Goal of the exercise |
Identify every line in the records below that contains the word "page", and reproduce each one.

Material for the task |
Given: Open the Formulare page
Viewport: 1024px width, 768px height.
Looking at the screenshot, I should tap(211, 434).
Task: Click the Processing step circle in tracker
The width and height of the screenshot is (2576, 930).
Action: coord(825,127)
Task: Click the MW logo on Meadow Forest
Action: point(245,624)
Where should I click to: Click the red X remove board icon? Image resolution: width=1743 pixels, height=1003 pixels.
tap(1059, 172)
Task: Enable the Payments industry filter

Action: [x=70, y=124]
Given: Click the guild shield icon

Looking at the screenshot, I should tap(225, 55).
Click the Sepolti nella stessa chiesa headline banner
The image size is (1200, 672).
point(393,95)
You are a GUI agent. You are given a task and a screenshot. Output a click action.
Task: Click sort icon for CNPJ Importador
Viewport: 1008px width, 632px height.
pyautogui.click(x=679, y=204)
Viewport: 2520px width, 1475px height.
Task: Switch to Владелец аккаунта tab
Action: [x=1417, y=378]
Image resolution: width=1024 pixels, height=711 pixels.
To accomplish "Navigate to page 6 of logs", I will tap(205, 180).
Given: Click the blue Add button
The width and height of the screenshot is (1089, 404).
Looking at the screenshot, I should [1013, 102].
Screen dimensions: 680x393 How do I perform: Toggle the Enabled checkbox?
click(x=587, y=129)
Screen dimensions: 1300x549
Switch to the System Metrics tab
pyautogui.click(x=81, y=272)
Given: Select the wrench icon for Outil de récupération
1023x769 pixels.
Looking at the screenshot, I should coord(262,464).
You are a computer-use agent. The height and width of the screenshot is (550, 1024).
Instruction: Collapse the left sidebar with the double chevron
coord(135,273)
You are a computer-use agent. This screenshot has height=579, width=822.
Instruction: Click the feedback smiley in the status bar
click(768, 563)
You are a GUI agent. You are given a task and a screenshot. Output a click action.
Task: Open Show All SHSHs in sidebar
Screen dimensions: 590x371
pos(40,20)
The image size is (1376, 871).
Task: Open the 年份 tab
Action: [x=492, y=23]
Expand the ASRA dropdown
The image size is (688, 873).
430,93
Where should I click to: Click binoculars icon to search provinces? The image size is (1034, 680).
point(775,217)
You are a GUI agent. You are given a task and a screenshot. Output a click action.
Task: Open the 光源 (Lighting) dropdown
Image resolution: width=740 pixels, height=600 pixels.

Response to the task |
Given: Open the Formulare page
To accomplish "Navigate to page 6 of logs", I will tap(205, 180).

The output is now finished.